What to work on. Please output exactly the lines that run from the line with "Where should I click to: Click" through the final line of the data, inclusive, and nothing more.

Saved entries.
☆ ☆ ☆ ☆

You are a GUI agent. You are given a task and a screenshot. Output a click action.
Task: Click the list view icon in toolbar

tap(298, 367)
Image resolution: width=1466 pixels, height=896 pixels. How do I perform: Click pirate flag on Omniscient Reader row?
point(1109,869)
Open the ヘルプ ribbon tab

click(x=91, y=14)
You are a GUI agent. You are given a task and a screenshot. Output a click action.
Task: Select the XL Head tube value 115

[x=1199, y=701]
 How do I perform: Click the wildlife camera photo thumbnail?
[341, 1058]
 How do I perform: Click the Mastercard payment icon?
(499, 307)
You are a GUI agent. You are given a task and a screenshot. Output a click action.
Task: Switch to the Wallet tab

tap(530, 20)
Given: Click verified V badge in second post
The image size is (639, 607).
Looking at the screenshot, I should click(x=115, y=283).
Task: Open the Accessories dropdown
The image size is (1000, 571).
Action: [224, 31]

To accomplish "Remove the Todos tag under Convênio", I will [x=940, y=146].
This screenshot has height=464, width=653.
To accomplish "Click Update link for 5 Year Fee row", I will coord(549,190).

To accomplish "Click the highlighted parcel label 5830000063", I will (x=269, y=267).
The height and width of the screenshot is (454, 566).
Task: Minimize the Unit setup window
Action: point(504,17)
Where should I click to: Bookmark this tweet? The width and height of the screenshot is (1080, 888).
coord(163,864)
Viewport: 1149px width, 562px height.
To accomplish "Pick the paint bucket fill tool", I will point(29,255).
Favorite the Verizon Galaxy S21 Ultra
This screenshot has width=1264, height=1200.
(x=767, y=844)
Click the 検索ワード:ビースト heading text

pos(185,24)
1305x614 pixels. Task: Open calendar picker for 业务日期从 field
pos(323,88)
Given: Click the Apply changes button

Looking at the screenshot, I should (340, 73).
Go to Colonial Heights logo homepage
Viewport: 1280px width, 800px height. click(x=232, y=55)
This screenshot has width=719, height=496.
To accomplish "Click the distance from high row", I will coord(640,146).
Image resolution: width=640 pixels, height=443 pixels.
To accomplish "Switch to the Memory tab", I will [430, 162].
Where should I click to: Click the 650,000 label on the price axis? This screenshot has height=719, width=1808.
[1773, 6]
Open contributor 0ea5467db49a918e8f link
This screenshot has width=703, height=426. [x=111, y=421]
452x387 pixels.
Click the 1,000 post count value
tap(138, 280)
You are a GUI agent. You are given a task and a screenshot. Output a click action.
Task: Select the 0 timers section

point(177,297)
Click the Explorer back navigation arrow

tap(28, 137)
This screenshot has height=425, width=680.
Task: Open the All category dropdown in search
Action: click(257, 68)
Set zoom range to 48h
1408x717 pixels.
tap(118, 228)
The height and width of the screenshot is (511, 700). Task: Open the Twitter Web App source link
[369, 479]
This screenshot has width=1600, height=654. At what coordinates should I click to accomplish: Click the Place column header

☆ ☆ ☆ ☆

Your solution.
Where should I click to: Click the 650,000 label on the price axis? This screenshot has height=719, width=1808.
[1773, 6]
Open contributor 0ea5467db49a918e8f link
This screenshot has width=703, height=426. [x=111, y=421]
452x387 pixels.
Click the 1,000 post count value
tap(138, 280)
You are a GUI agent. You are given a task and a screenshot. Output a click action.
Task: Select the 0 timers section

point(177,297)
Click the Explorer back navigation arrow

tap(28, 137)
This screenshot has height=425, width=680.
Task: Open the All category dropdown in search
Action: click(257, 68)
Set zoom range to 48h
1408x717 pixels.
tap(118, 228)
The height and width of the screenshot is (511, 700). Task: Open the Twitter Web App source link
[369, 479]
This screenshot has width=1600, height=654. At what coordinates should I click to accomplish: Click the Place column header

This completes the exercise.